How do PR and marketing tactics differ?

PR uses earned tactics

To understand the difference between PR and marketing tactics, it’s first crucial to recognise the difference between ‘earned’ and ‘paid’ media and marketing.

  • Paid media is, as you would expect, something a company pays for
  • Earned media refers to something a company does not pay for; it ‘earns’ it

PR, for the most part, uses ‘earned’ tactics to develop a company’s reputation in the public eye. PR professionals are known best for writing press releases, which they then send to journalists who might write about the company – for free. They might also send free samples of a product to influencers in the hope that the influencers might post content about it. In some cases, PR professionals will also engage in paid work – paying for sponsored articles in magazines, or product placements with influencers, for example.

Marketing uses a wide range of tactics

Marketing, on the other hand, engages in a wide range of both paid and earned tactics. Marketing teams might manage free newsletters on their companies’ websites with the aim of promoting products and sales through them. They might also commission TV advertisements (paid) or engage in SEO activities (earned) to improve their companies’ rankings on search platforms like Google. Again, these activities can overlap with those of PR – sponsored ads in print magazines might be placed by a marketing or PR professional.

One crucial difference to recognise here is that ‘earned’ tactics often lack the control of ‘paid’ tactics. A company could pay Google to rank its website as the first option after a customer searches a specific term, and this might be guaranteed. A journalist might agree to a product review with a PR professional, but there’s no guarantee that they’ll review it in a specific way (unless there’s a stringent contract in place, which most journalist will not agree to.)

Why should you engage in earned media?

You might ask then: why engage in ‘earned’ tactics?
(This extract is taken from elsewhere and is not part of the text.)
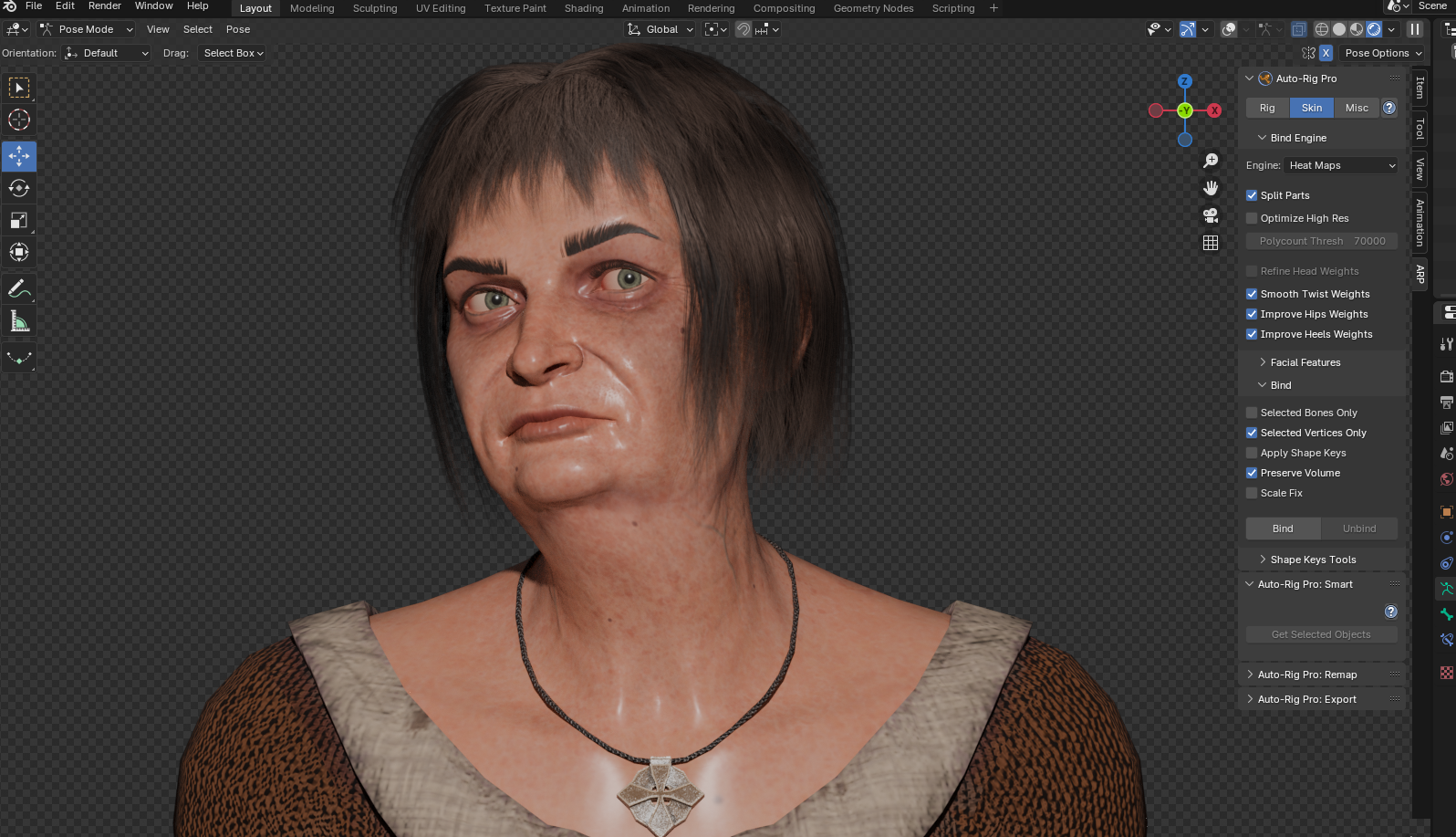Select the Rotate tool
And that all comes down to trust.

People tend not to place so much trust in ads; they know that companies are going to portray their products in a favourable light. They do, however, trust reputable journalists, established media organisations, and (perhaps to a lesser extent in some cases) the influencers they follow.
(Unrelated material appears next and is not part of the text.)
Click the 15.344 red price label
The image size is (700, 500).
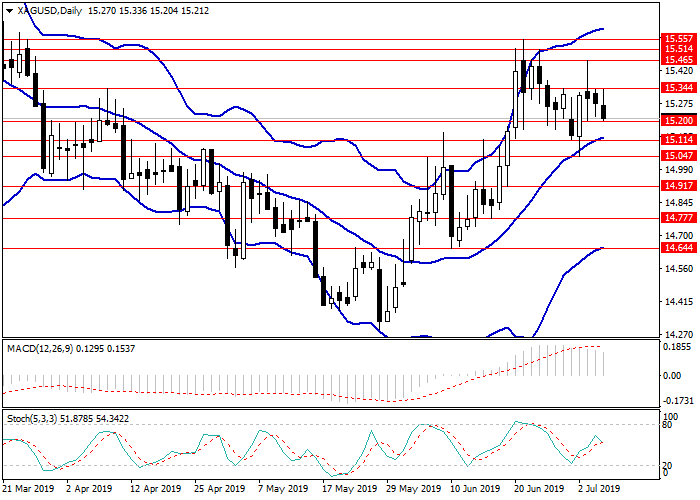pyautogui.click(x=679, y=88)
These media organisations have developed their own reputations. A favourable profile of your company’s founder in The Times could prove a lot more valuable than an expensive OOO advertising campaign.

PR vs Marketing

It’s very difficult to cut a definite line between marketing and PR.

In many ways, they’re very similar. In others, they’re clearly different. Both are crucial to a company’s success in the long term, and should complement each other when done well. To understand how they work, it’s best to accept that they’re simply difficult to compare. They’re separate from one another, while also inextricable.